I’m pissed at SFGate right now (more on that later), but you really need to read this article that went up today, about abstinence aid, who gets (and refuses) all that money, and what a chilling joke this whole thing has become. Our kids are in trouble. Snips:

“More than $1 billion in federal aid has been poured into state-run abstinence-only programs in the past decade after the Bush administration decided there was an imbalance that favored comprehensive sex education and slighted abstinence. State school systems accepting the federal money are required to teach that sexual activity outside marriage is likely to have harmful psychological and physical effects, and that a married, monogamous relationship is the expected standard.

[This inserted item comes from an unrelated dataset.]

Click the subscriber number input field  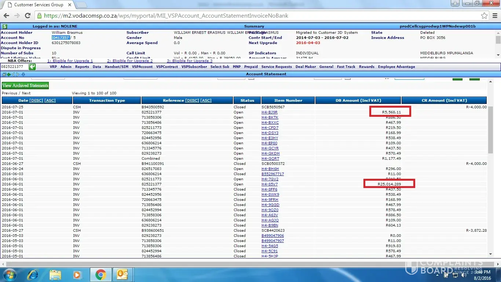point(14,67)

California is one of only three states — the others are Maine and Pennsylvania — to refuse the federal education funding tied to abstinence.

(…) Community-based programs in California do receive abstinence-only funds from a separate federal funding stream established in 2000. Await & Find gets $800,000 a year in Community-Based Abstinence Education Program funding — the highest amount awarded to any California nonprofit.

(…) In November, the Bush administration appointed a new abstinence-friendly chief of family planning at the Department of Health and Human Services. Dr. Eric Keroack had been medical director at a Massachusetts pregnancy counseling organization whose Web site states: ‘The crass commercialization and distribution of birth control is demeaning to women, degrading of human sexuality, and adverse to human health and happiness.’

The administration also has budgeted another $241.5 million for abstinence-only programs in 2007.” Link.

Update: An anonymous reader emails me saying, “I read your post today about Federal Funding for abstinence-only sex ed. Dr. Dora Mills is a friend of ours, she was the person responsible for making the decision to refuse Federal funding. This decision has had a huge, positive impact on our State. Maine has gone from having one of the highest teen pregnancy rates to one of the lowest. (Third lowest in the country.)”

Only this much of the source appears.